Der Analog-Digital-Umsetzer AD kann alternativ auch über
in Durchlaßrichtung gepolte Dioden von den zwei oder
mehreren Bedienelementegruppen angesteuert werden. Diese
Dioden verhindern durch ihre Sperrwirkung in umgekehrter
Richtung, daß das Signal einer ersten
Bedienelementegruppe den nicht zugehörigen Signalformern
der anderen Bedienelementegruppen zugeführt wird.
Als Eingänge 11 und 12 werden vorzugsweise
Interrupt-Eingänge verwendet, bei denen ein Signal eine
Unterbrechung des von der Steuereinheit ST bis dahin
abgearbeiteten Programmablaufs und eine Abarbeitung einer
Interrupt-Routine zur Folge hat. Werden Ein-/Ausgabe
Anschlüsse verwendet, müssen diese zwar weiterhin in
kurzen Zeitabständen abgefragt werden, die Anzahl der
abzufragenden Ein-/Ausgabe Anschlüsse kann jedoch
wesentlich reduziert werden.
Die beschriebene Einrichtung zur Abfrage von
Bedienelementen S kann selbstverständlich überall dort
eingesetzt werden, wo analoge Spannungen, welche eine
unmittelbare Interruptsteuerung nicht ermöglichen, zur
Informationsübertragung genutzt werden.
Claims (4)
1. Einrichtung zur Abfrage von Bedienelementen (S),
welche zu Bedienelementegruppen zusammengefaßt sind,
wobei durch Betätigung eines Bedienelements (S) an
einem Widerstandsnetzwerk (R) jeweils ein für das
betätigte Bedienelement (S) einer
Bedienelementegruppe charakteristisches Signal in Form eines
Spannungsabfalls hervorgerufen wird, welcher durch
einen Analog-Digital-Umsetzer (AD) quantifiziert und
durch eine Steuereinheit (ST) ausgewertet wird,
dadurch gekennzeichnet, daß das durch
die Bedienelemente (S) jeder Bedienelementegruppe
hervorgerufene Signal an einen Signalformer (CP1, CP2) angelegt wird,
daß die Signale der Bedienelementegruppen dem
Analog-Digital-Umsetzers (AD) über jeweils einen
Widerstand (Rx), eine Diode oder einen
Spannungsteiler zugeleitet werden und daß die
Ausgangssignale der Signalformer (CP1, CP2) jeweils
einem Eingang (11, 12) der Steuereinheit (ST)
zugeleitet werden.
2. Einrichtung nach Anspruch 1,
dadurch gekennzeichnet, daß
Widerstandsnetzwerke (R) und Bedienelemente (S) in
einem Bedienteil und Steuereinheit (ST),
Analog-Digital-Umsetzer (AD) und Signalformer (CP)

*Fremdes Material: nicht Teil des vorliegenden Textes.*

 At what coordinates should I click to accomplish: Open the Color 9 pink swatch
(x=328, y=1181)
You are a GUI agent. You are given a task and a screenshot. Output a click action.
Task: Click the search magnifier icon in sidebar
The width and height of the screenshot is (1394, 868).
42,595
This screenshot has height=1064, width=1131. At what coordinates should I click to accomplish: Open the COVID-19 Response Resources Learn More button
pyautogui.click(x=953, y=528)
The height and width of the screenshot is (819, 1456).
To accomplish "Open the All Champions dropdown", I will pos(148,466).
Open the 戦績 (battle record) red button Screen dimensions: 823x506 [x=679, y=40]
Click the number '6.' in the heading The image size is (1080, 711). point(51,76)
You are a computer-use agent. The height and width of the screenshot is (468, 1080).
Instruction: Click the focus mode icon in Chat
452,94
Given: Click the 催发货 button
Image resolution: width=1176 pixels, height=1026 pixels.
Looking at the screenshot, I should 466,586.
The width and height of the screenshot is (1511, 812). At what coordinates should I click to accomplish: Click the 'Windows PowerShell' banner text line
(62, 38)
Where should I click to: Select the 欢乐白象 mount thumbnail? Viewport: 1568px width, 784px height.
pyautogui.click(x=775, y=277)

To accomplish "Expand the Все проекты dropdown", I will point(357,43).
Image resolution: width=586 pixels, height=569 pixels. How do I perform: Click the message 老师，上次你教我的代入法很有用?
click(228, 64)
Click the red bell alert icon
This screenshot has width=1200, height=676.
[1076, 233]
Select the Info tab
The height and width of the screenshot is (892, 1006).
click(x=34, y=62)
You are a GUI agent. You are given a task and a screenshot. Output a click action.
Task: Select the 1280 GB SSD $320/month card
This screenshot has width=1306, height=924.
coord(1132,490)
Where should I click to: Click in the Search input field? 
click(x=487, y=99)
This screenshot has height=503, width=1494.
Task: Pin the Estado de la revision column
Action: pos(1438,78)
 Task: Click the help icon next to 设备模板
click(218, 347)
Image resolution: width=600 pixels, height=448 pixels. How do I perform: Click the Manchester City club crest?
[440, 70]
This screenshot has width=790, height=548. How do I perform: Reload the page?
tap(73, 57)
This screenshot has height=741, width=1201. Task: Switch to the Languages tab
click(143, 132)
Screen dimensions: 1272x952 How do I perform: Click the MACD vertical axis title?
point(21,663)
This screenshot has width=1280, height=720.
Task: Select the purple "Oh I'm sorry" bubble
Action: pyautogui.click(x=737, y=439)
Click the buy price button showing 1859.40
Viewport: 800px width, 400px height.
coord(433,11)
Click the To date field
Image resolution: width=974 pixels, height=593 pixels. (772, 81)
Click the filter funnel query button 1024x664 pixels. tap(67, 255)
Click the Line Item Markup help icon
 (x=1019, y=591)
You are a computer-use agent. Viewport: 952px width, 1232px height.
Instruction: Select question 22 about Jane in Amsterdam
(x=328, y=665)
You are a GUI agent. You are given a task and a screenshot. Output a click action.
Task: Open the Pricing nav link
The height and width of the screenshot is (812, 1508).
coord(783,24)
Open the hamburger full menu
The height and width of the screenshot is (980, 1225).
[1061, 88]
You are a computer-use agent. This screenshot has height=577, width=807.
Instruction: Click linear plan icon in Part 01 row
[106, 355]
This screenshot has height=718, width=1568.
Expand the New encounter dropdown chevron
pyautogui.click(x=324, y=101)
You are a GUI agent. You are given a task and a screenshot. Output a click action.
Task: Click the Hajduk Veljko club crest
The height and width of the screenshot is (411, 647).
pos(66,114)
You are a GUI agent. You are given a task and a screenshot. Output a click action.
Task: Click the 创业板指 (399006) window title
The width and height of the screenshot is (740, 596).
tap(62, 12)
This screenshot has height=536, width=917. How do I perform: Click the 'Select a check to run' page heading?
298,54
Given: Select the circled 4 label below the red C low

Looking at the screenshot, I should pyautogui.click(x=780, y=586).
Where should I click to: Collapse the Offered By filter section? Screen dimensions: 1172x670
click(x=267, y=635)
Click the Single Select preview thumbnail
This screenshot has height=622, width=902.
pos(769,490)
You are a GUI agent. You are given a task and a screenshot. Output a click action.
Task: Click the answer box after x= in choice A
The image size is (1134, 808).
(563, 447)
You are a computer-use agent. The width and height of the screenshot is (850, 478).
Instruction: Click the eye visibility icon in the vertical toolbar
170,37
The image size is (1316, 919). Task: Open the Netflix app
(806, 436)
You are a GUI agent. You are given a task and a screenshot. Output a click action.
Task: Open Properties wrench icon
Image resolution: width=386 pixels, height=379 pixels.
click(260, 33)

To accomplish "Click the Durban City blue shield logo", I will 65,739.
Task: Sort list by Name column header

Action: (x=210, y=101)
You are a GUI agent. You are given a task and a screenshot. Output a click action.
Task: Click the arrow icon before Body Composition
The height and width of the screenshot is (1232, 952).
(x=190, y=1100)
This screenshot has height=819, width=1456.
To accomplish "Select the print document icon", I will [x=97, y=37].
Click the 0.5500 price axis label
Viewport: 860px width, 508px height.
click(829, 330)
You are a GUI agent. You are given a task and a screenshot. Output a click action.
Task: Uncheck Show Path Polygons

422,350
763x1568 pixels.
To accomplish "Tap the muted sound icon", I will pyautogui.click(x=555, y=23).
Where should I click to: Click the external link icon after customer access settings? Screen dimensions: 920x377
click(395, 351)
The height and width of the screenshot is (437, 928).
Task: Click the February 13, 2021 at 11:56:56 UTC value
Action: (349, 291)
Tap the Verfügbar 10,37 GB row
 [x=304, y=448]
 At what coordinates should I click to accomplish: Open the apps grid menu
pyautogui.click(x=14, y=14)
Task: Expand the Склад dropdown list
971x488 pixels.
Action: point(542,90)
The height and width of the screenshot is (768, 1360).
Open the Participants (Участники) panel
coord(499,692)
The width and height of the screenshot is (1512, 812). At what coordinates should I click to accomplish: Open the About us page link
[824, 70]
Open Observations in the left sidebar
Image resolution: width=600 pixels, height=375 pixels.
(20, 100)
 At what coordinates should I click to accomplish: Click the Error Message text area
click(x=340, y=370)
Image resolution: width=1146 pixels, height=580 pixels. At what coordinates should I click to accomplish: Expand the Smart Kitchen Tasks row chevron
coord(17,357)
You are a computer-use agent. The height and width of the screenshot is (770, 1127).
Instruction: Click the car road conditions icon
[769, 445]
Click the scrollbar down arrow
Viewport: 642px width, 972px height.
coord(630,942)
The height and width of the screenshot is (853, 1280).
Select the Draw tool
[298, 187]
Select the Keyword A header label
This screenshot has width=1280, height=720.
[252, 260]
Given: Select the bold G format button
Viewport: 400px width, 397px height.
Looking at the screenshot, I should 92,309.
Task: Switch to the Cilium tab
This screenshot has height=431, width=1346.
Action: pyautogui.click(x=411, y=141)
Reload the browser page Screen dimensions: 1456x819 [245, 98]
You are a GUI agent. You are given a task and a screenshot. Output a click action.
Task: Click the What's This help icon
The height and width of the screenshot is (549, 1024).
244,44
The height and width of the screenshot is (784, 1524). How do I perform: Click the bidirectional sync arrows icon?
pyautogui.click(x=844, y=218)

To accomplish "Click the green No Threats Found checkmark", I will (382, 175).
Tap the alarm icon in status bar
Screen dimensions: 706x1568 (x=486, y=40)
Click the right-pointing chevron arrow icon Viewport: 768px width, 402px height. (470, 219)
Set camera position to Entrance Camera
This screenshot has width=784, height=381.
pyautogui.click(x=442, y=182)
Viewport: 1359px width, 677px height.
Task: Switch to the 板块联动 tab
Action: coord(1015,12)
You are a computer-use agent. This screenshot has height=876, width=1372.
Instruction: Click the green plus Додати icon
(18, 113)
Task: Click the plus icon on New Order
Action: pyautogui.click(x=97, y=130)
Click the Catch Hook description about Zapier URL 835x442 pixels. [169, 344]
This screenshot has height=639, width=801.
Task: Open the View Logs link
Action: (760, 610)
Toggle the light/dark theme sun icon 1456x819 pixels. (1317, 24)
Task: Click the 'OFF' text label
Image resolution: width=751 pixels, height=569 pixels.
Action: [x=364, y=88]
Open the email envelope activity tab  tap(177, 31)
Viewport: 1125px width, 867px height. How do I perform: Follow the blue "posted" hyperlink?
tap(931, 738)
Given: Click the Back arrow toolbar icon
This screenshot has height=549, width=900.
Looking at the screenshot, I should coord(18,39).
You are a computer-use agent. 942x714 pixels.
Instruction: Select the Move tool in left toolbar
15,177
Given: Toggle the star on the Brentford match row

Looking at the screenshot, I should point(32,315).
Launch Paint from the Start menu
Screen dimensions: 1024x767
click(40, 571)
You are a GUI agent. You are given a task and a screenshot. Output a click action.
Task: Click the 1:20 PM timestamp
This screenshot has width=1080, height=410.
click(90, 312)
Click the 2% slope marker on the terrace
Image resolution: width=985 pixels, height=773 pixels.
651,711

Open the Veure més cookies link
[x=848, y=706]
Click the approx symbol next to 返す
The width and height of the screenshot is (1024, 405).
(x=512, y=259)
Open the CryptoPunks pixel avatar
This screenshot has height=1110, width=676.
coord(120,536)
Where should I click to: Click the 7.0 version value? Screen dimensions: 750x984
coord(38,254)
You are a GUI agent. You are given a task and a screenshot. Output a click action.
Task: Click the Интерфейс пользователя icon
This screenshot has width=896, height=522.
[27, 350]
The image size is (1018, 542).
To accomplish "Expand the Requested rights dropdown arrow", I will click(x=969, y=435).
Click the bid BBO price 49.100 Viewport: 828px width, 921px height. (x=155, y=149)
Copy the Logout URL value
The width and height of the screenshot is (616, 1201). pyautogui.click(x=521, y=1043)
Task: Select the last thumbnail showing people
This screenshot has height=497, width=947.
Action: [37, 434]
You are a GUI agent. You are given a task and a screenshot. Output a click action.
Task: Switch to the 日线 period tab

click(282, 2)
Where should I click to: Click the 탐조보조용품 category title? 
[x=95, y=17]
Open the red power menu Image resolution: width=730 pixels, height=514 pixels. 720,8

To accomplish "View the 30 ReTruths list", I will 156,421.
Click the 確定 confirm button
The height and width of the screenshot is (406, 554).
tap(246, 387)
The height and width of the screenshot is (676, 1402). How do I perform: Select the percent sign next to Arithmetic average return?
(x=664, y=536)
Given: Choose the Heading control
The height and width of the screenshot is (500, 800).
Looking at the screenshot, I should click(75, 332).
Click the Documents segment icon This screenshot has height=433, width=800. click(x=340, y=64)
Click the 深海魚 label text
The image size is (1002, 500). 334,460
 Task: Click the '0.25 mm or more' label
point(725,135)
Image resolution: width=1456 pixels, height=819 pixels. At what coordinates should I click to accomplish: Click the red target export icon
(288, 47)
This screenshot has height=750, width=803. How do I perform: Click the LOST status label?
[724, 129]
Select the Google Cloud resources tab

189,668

in einem Hauptteil des elektrischen Geräts
angeordnet sind, wodurch eine minimale Anzahl von
Verbindungsleitungen zwischen Bedien- und Hauptteil
erforderlich ist.
3. Einrichtung Anspruch 1 oder 2,
dadurch gekennzeichnet, daß
als Steuereinheit (ST) ein Mikroprozessor mit
mindestens einem Interrupt-Eingang (I) und
mindestens einem integrierten
Analog-Digital-Umsetzer (AD) vorgesehen ist.
4. Einrichtung nach einem der Ansprüche 1 bis 3,
dadurch gekennzeichnet, daß
als Signalformer (CP) Komparatoren, Transistoren
oder Schmitt-Trigger eingesetzt werden.